At Pediatric ENT of Oklahoma, we’ve taken a special interest in advanced airway disorders. One of our focal points is c (VPI), a dysfunction of the palate and throat that causes speech and swallowing difficulties. We understand how frustrating it can be to get a firm VPI diagnosis, and we’re happy to be an ENT in OKC that specializes in VPI.
What Is Velopharyngeal Insufficiency?
Speech is a complicated process. We rely on many structures in our mouth and throat working together to produce the sound we want. If any one structure isn’t working properly, there can be a noticeable speech abnormality.
VPI gets its name from the structures it impacts:
- “Velo”: refers to the soft palate, which is also called the velum. It’s the part of the mouth’s roof that lifts when the doctor says, “Say ‘Ah.'”

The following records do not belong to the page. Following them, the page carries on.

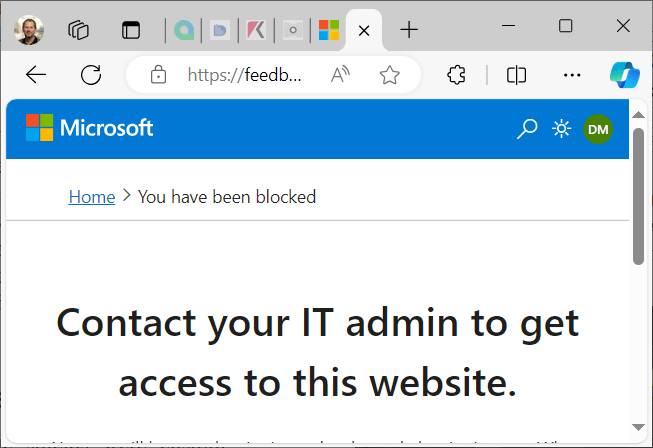Toggle split screen view
Screen dimensions: 653x448
pyautogui.click(x=516, y=75)
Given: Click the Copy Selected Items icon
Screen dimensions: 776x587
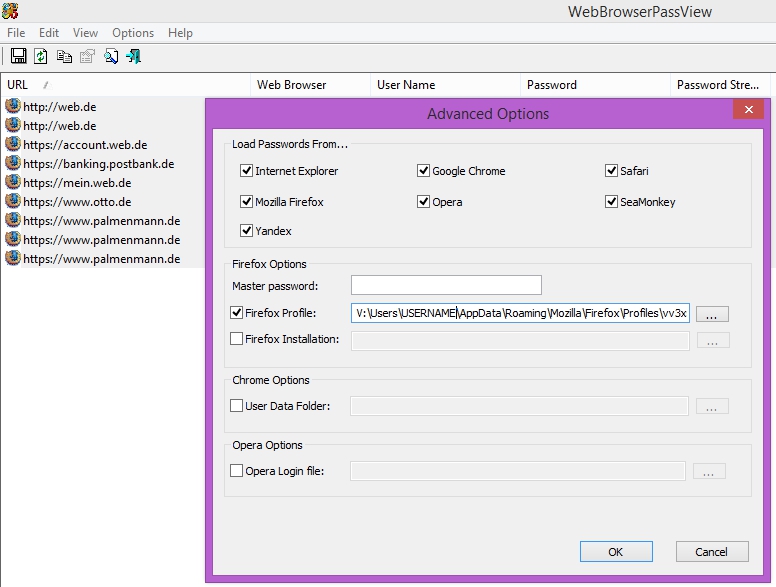Looking at the screenshot, I should point(64,57).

- “Pharyngeal”: refers to the pharynx, or the part of the throat that connects the mouth and nasal cavity.
VPI causes hypernasality, an airy, nasal buzz to the voice that makes vocalizations like hard “p”s sound weak. It occurs when parts of the throat and roof of the mouth aren’t formed correctly.
In a normal speech pattern, the roof of the mouth rises to block airflow into the nasal passages. This forces all of the air out of our mouth for fullness and clarity when we speak. In children with VPI, structural abnormalities prevent the the roof of the mouth from forming a complete seal. Air escapes into the nasal cavity and causes the telltale sounds.
What Are the Symptoms?
VPI can cause a number of abnormalities. The most common symptoms include:
- Hypernasal voice
- Weak voice
- Poor articulation, especially on sounds like “p” or “d” (plosives)
- Airy sounds from the nose during speech
- Tightening of muscles around the nose during speech
- Liquid coming up through the nose while drinking
Keep in mind that precise diagnosis of a speech abnormality can be complex. It requires the trained ear and testing protocols of a speech assessment specialist. VPI, for instance, is easily mistaken for other abnormalities in its disorder group or a neurological condition called apraxia. Always schedule an appointment with an ENT in OKC for precise diagnosis and treatment.
Causes of VPI
While movement and speech formation abnormalities can cause similar symptoms, velopharyngeal insufficiency refers specifically to a failure of the structures in the mouth and throat.
Some examples include:
- Cleft Palate: An estimated 20% of children with VPI were born a cleft palate. A cleft palate is a gap in the soft and hard palate. It occurs when the two growth plates that form a baby’s jaw don’t fuse completely in the womb. Even if the cleft palate has been surgically repaired by an ENT in OKC, there is a chance the child can develop VPI.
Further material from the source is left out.